Frankfurt (dpa) - Germany's premium carmakers worked themselves into a rage over coming EU limits on carbon-dioxide emissions, suggesting they face punitive fines and must slash jobs.

But many experts disagree, saying the 748,000 Germans working in the automotive industry can rest easy.

Even some industry executives admit there is a good deal of exaggeration in claims that sales of luxury Mercedes, BMW and Audi cars with powerful engines and lots of heavy accessories are due to collapse.

To force change, the European Union plans penalties for gas guzzlers that surpass strict limits on emissions. The industry will have four years till 2012 to alter its practices.

Emissions from the engines themselves must be cut from an average 160 grams of carbon dioxide per kilometre to 130 grams. Engineers say no new inventions are needed to do this.

Ferdinand Dudenhoeffer, chief of the automotive technology consultancy CAR, said, "The technology is there for the taking."

It had not been used yet because the current cost of installing it was greater than the savings in fuel costs for motorists.

The EU rules would give motorists the "right price signal," he said.

"The regime doesn't mean the end of the German car industry," said Klaus Franz, who heads the labour representation council at Opel, the German unit of General Motors. It would prompt carmakers to try new ideas.

"Innovation has never wiped out jobs," he said.

The premium makers suggest they are going to have to pay massive penalties to the EU to stay in business, with the fines to be phased in from 2012 to 2015.

But commentators doubt if car companies will just resign themselves to handing over millions to Brussels.

Ulrich Hoepfner, chief executive of the IFEU institute for energy and environmental research, said, "I don't expect fines in any sector apart from luxury cars, and the penalty will rarely exceed 500 euros (720 dollars) per car.

"And the manufacturers have lots of ways of avoiding penalties."

The penalties will not be calculated per car but per manufacturer. So each auto group could offset its gas guzzlers with small economy cars with minimal emissions.

"If they see an overrun coming in November, they'll start making special offers of their small cars to even up the balance," Hoepfner predicted.

Alliances were also possible: Porsche, with its powerful sports cars, Cayenne SUV and planned Panamera four-door luxury car, could join its fleet to thrifty little Volkswagens. Porsche owns one third of VW.

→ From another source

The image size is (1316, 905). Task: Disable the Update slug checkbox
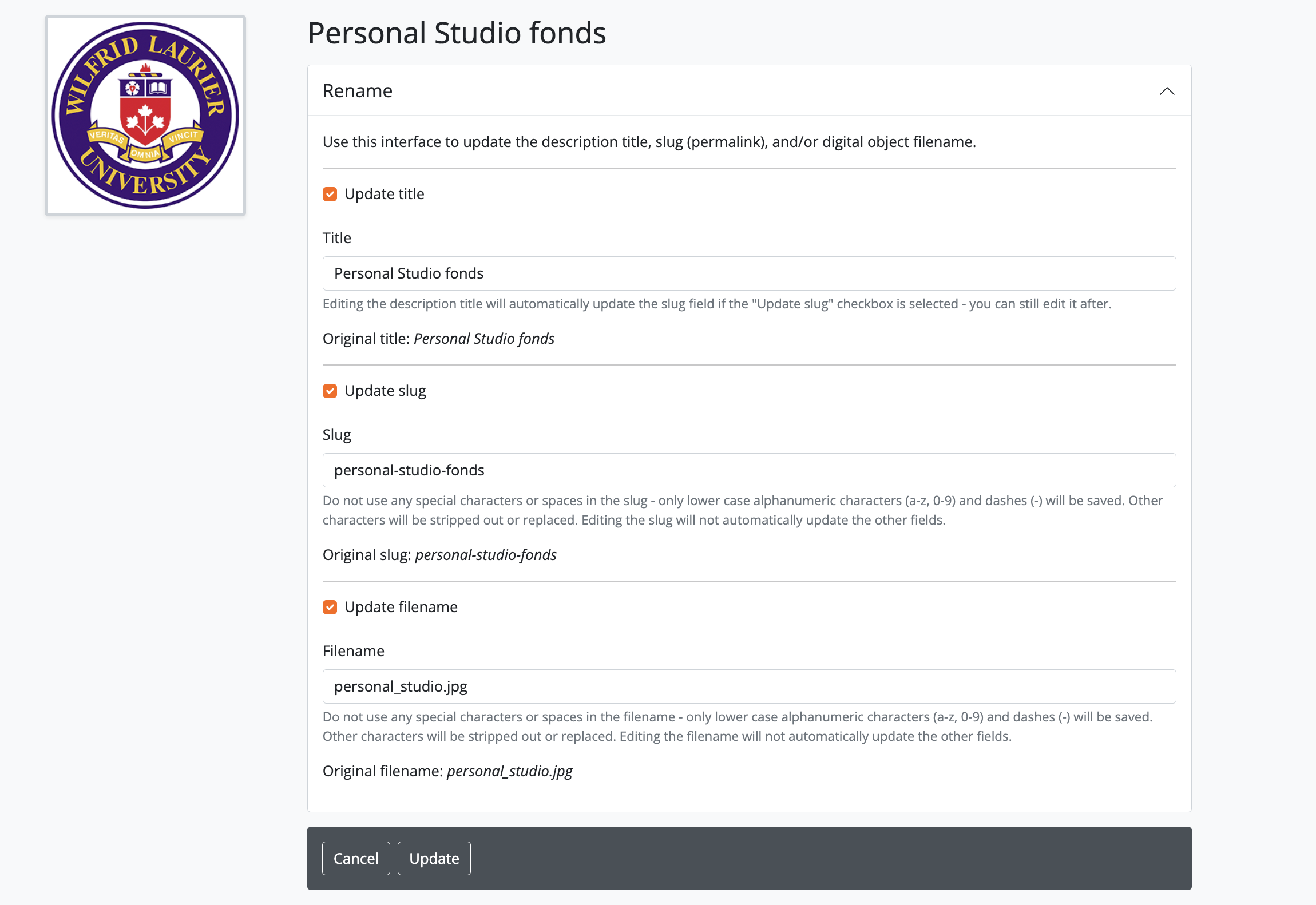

The German makers alleged this week a bias by the EU, with volume makers in other European nations coming off better under the rules, especially since German domestic car sales have been weak.

The German car industry federation VDA says this year's sales of 3.16 million new cars will be the worst since Germany re-unified in 1990. It blames a hike this year in sales tax and shopper uncertainty over planned emissions taxes.

But critics say German automakers are habitually conservative, ignoring trends such as the introduction of particulate filters for diesels or consumption-cutting hybrid drives. They suggest Germany Inc. should wake up.

Environmentalists say the EU Commission would never have needed to act this way if the European carmakers had performed on their past promises to reduce emissions.

Ultimately, emissions reduction will be decided by customers who will have to pay a higher premium for a powerful car. Some estimate it would take up to 3,000 euros per luxury car to cut its CO2 creation.

Solutions include a switch to less dense materials to reduce weight, for example aluminium in place of steel, and redesigning car bodies so that the skin rather than struts carries the load.

"That means manufacturers replacing part of their assembly lines," explained Christoph Stuermer, an economist at Global Insight. "Since they don't want to do that, they come up with reasons to avoid innovation.

"Yet new ideas would actually make them stronger," he said, suggesting that customers may well benefit too.

"A lighter car uses less fuel, so the customer has lower running costs," he said. "The money saved this way will simply be spent in advance when buying the car."

But Stuermer said he would, however, have preferred the EU to offer cash incentives to the makers to cut kerb weight and migrate away from fossil fuels to "regenerative" energy sources, rather than simply instituting penalties.